◆ 課題:
A - 2021年のAWSセキュリティに関する文章で、筆者が想像の結果見つかったギャップを共有する理由を、1～3文で説明しなさい。
B - 2021年のAWSセキュリティに関する文章を、最後の文のあとから書き継ぎなさい。

◆ 本文:
********************

2021年のAWSセキュリティの想像
2年後のAWSのセキュリティについて想像したところ、今とのギャップがいくつか見つかりました。 今後の方針を決める上で、役に立つかもしれないので共有します。 本記事の内容はあくまで想像です。ポエムとしてお楽しみください。 想像の結果、AWSのセキュリティに関わるエンジニアは、サーバーレス、コンテナ、AI、インシデントレスポンス、CICDなど様々な技術に精通していく必要があると感じました。
EC2 Auto Scaling対応
EC2にインストールして使うアンチマルウェアなどの製品が、EC2 Auto Scalingに完全に対応します。 対応には2つの意味があります。 1つ目はEC2の増減に対応できるということです。 IAMロールを製品に連携することで、EC2の増減を検知します。 2つ目はライセンスの対応です。 月間xxx時間は、AutoScaling分のライセンス超過を許容するといった対応が考えられます。 パーセンタイルを使った方法もあるでしょう。

********************

記録データ
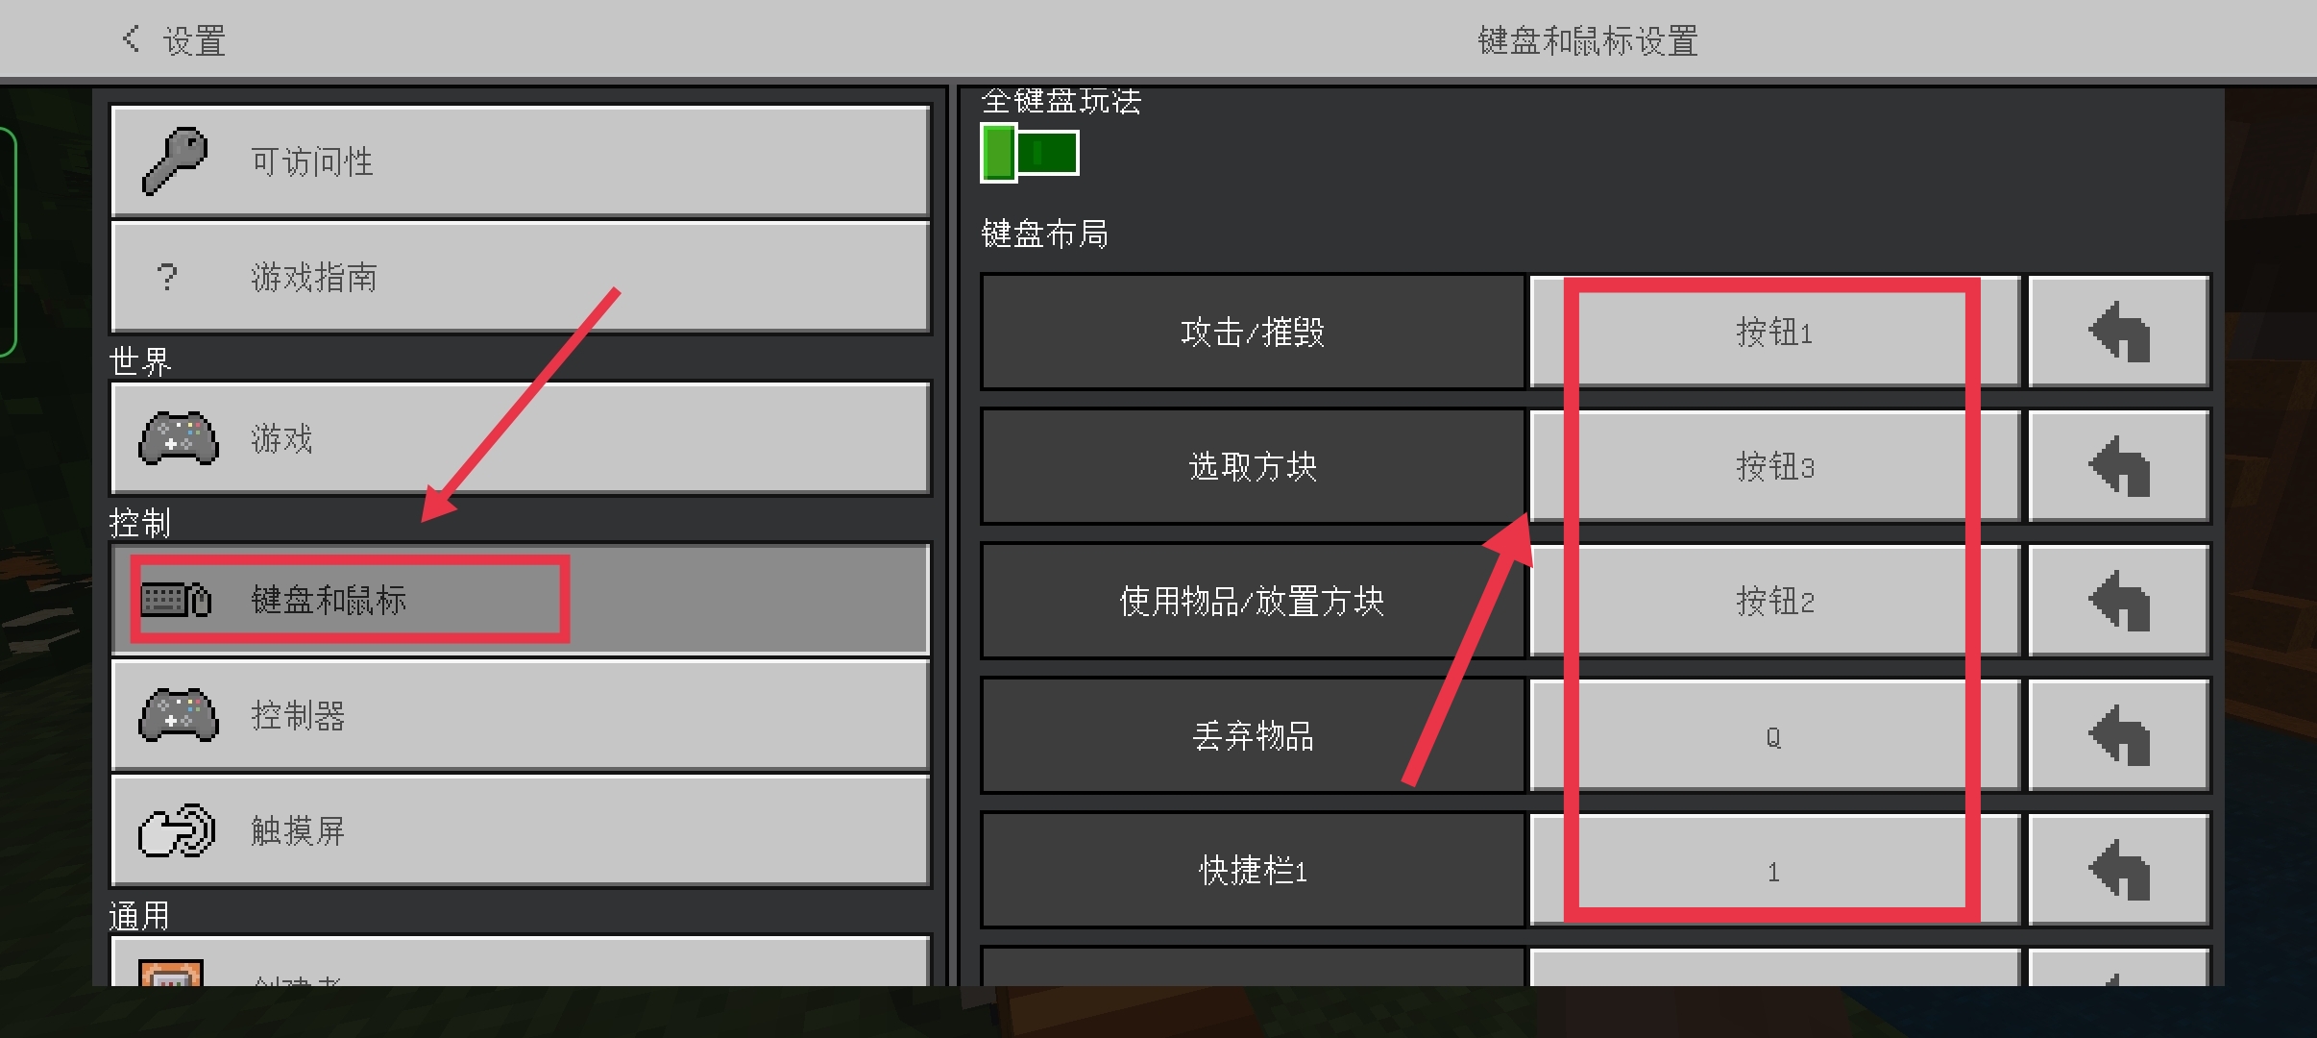Click the controller icon beside 控制器
Image resolution: width=2317 pixels, height=1038 pixels.
coord(179,715)
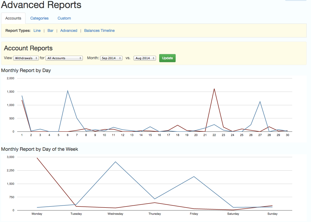The height and width of the screenshot is (222, 311).
Task: Click red line point above Thursday
Action: click(155, 202)
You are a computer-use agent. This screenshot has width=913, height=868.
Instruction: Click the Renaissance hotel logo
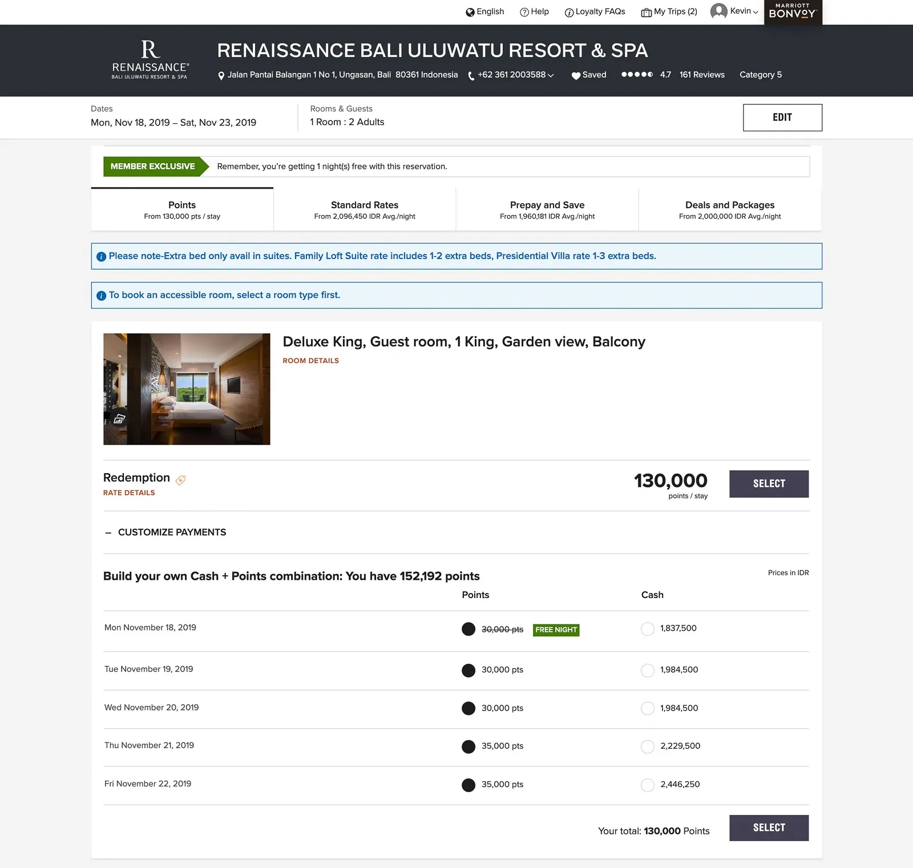pos(150,59)
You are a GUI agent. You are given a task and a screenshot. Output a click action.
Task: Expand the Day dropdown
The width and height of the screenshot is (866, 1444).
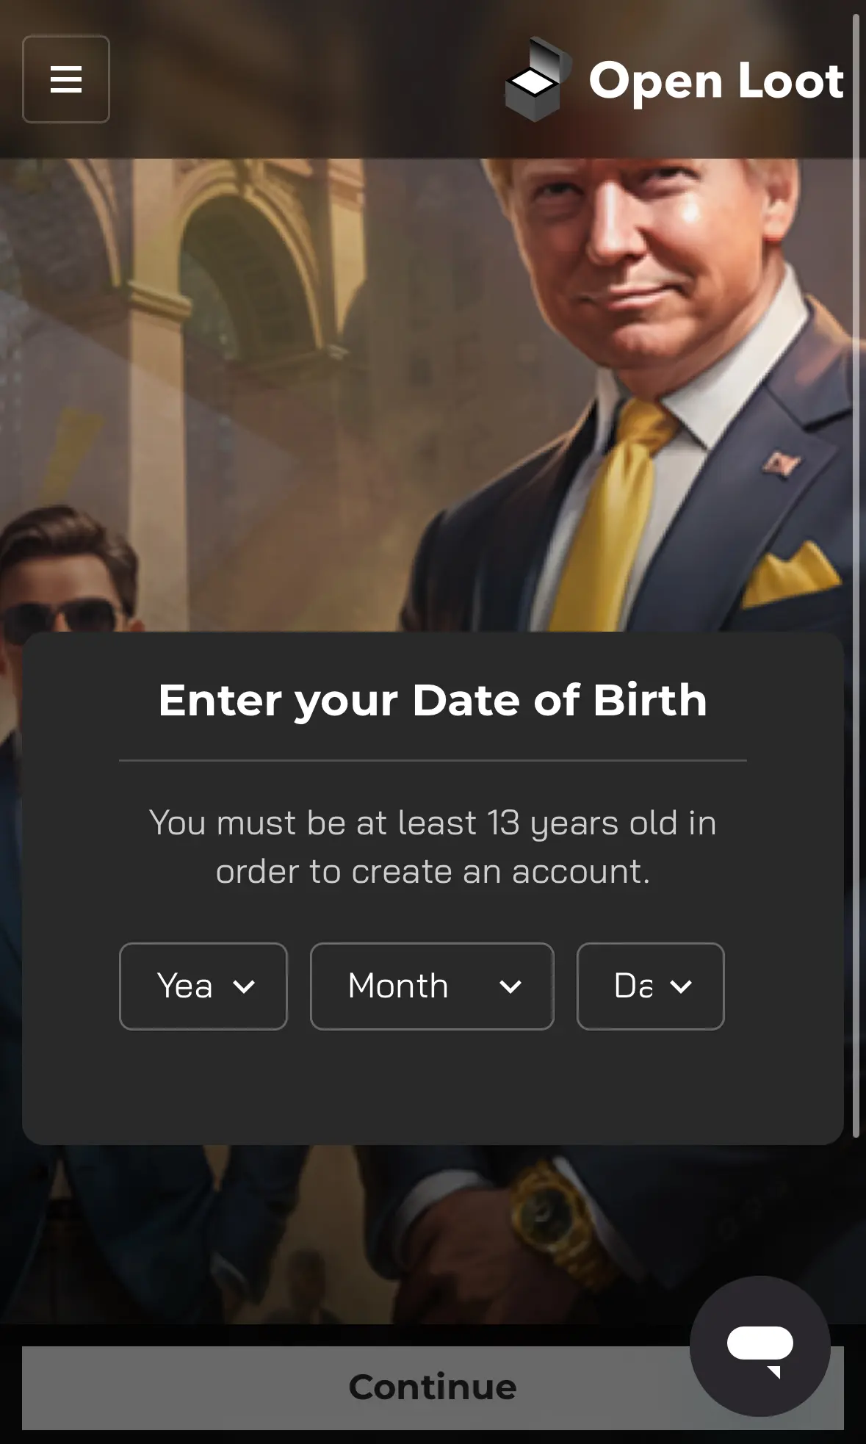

********************

◆ 各課題の解答:
A - 今後の方針を決める上で役に立つかもしれないと考えたからです。

B -
サーバーレス、マネージドサービス、コンテナ対応
セキュリティソフトをインストールするようなタイプの製品は、サーバーレス環境やマネージドサービスでは利用できません。 接続ログなどを解析し、攻撃を検知したりブロックするといったサービスが期待されます。 データベースログを見てSQLインジェクションを検知するなんていう製品が出たら嬉しいです。
既存のセキュリティ製品をコンテナでも利用できることがありますが、機能が制限されることがあります。 今後はコンテナを前提に作られた製品が普及すると思われます。
AIが人のように仕事をする
AI対応を謳ったサービスは今でもあります。 AIを使って検知率を上げるといったサービスです。 私たちがAIに本当に期待していることは、人の仕事を肩代わりすることです。 例を2つ想像してみました。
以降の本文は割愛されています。